_Exercise_.
Pull out every row below that contains the string "height".

_Dataset entries_.
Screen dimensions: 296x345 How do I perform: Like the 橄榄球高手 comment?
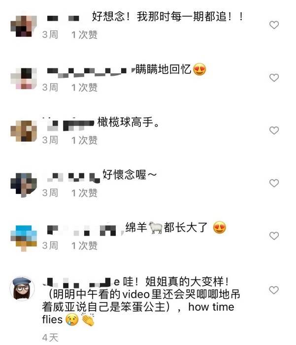[x=274, y=130]
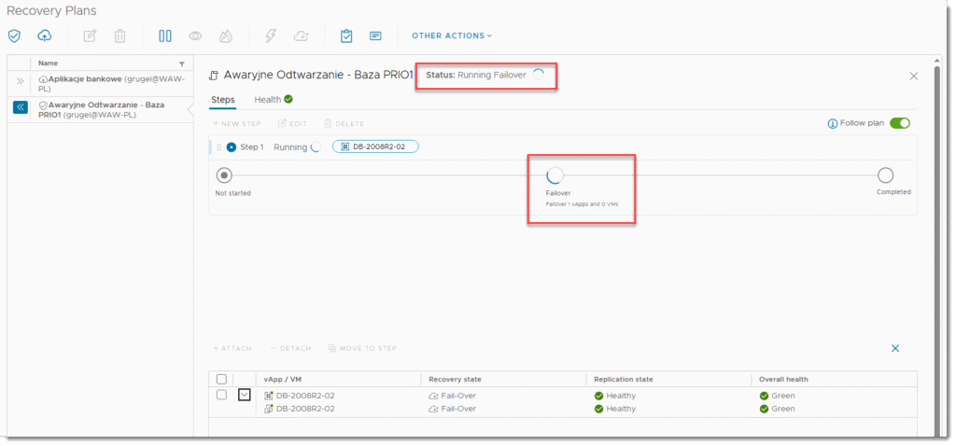Check the select-all checkbox in vApp table
956x446 pixels.
(x=221, y=379)
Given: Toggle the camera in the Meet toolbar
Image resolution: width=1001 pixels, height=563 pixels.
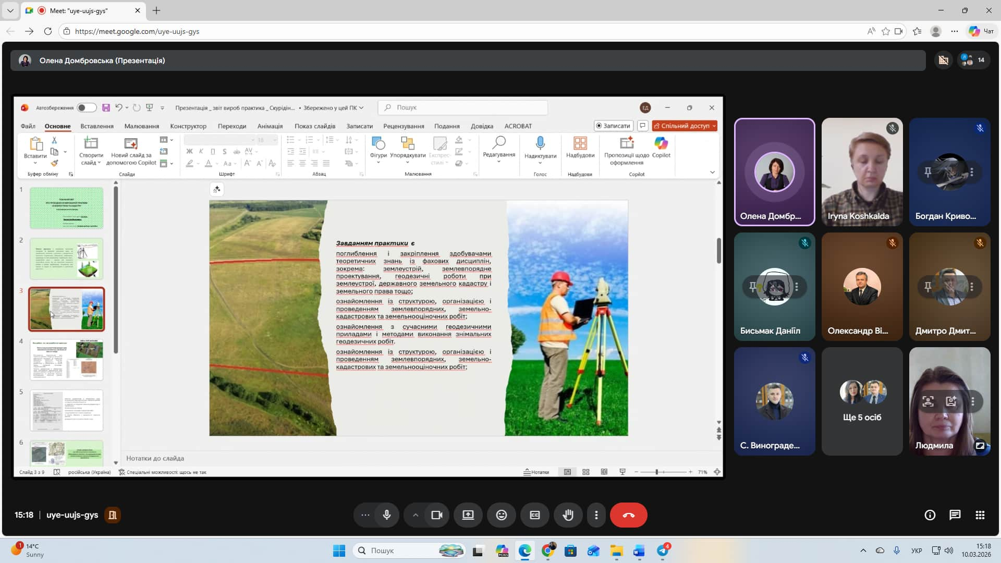Looking at the screenshot, I should [x=436, y=515].
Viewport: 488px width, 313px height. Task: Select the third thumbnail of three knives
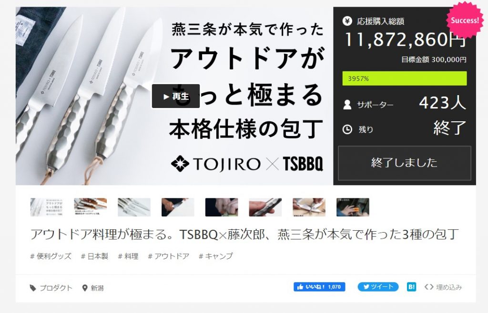134,207
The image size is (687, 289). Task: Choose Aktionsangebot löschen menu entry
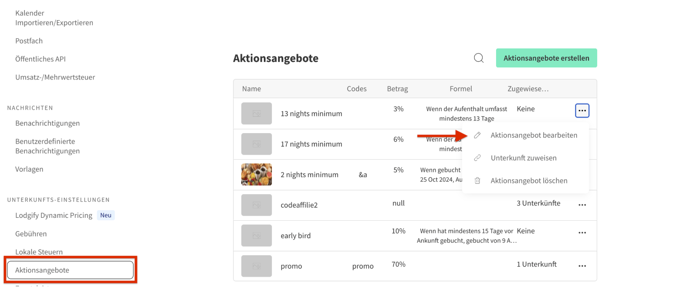pos(529,181)
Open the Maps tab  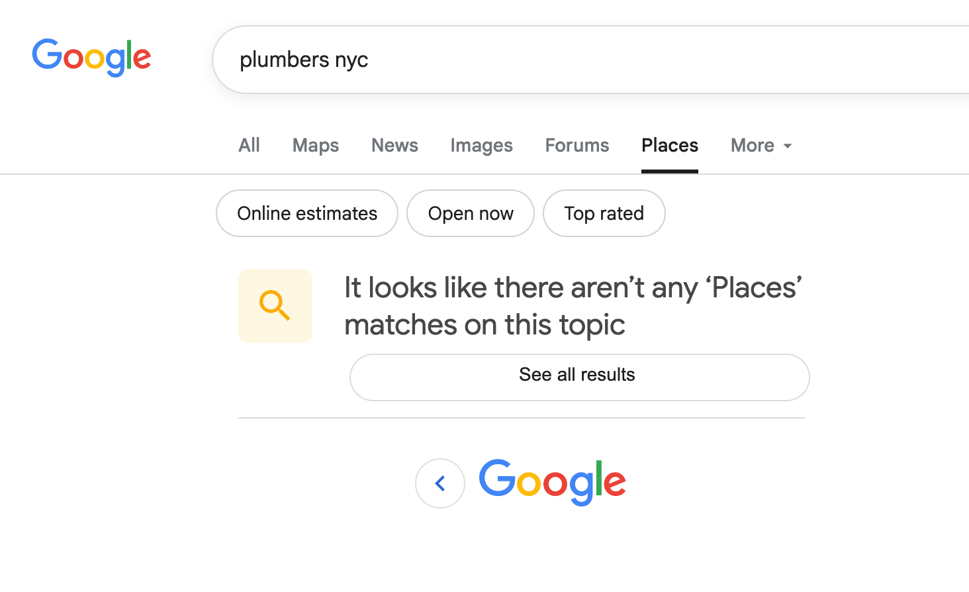(x=316, y=146)
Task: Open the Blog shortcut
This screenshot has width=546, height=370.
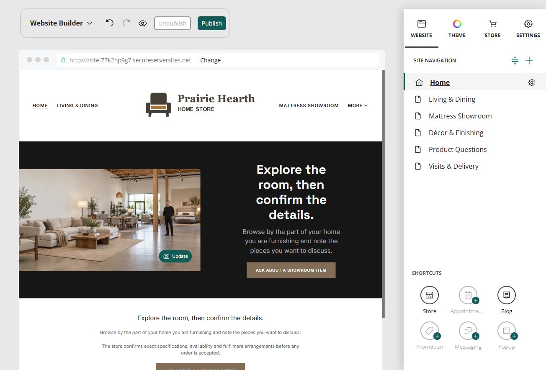Action: 507,300
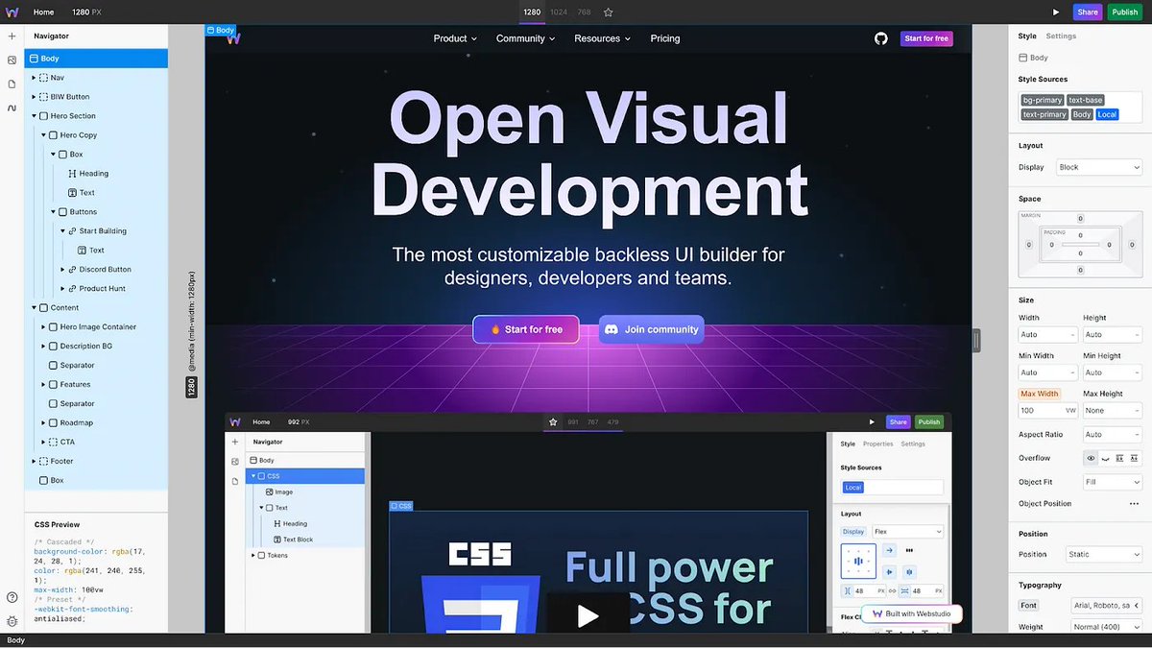Open the Marketplace panel in left sidebar
The image size is (1152, 648).
(12, 108)
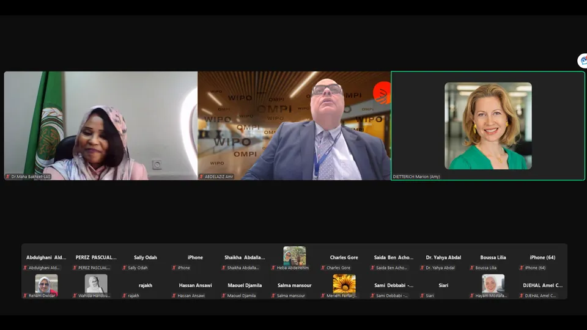Click Heba Abdelrehim's participant photo
The height and width of the screenshot is (330, 587).
(x=295, y=255)

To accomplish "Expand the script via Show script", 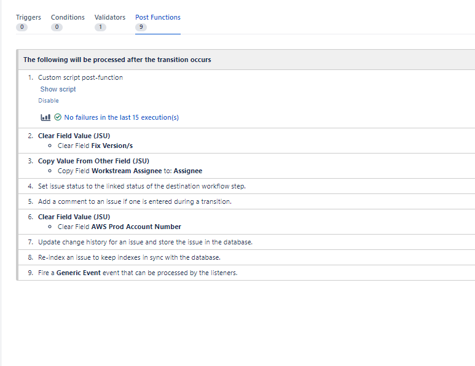I will 58,89.
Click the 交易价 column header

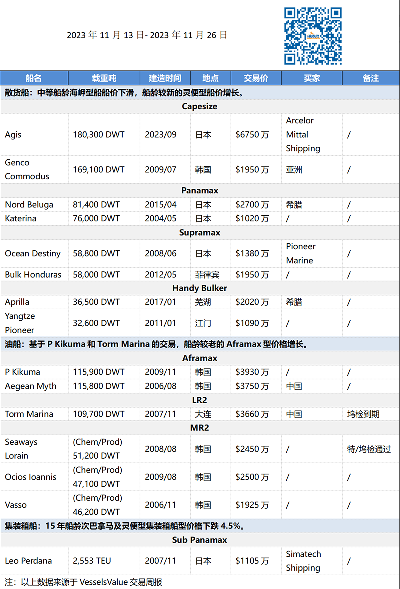point(257,78)
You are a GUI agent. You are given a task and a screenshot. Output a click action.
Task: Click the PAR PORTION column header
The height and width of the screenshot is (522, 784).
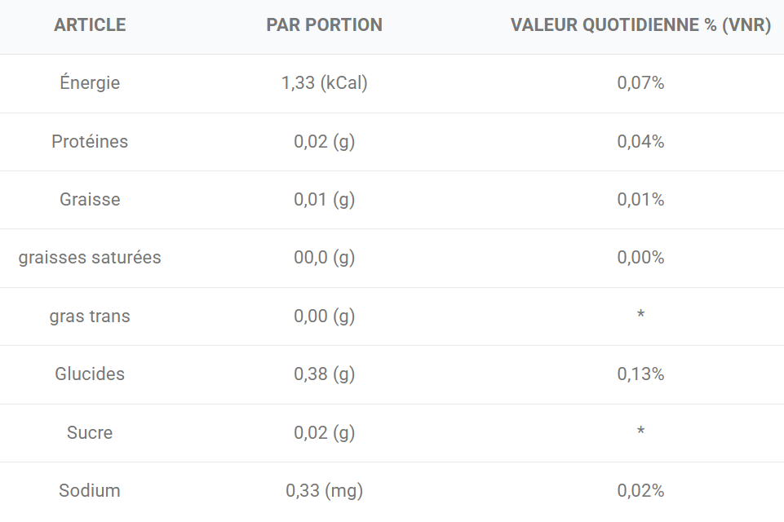[x=324, y=25]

_Task answer_.
Image resolution: width=1001 pixels, height=563 pixels.
Viewport: 488px width, 313px height. Task: Select the third thumbnail of three knives
This screenshot has width=546, height=370.
The height and width of the screenshot is (330, 587).
The height and width of the screenshot is (522, 784).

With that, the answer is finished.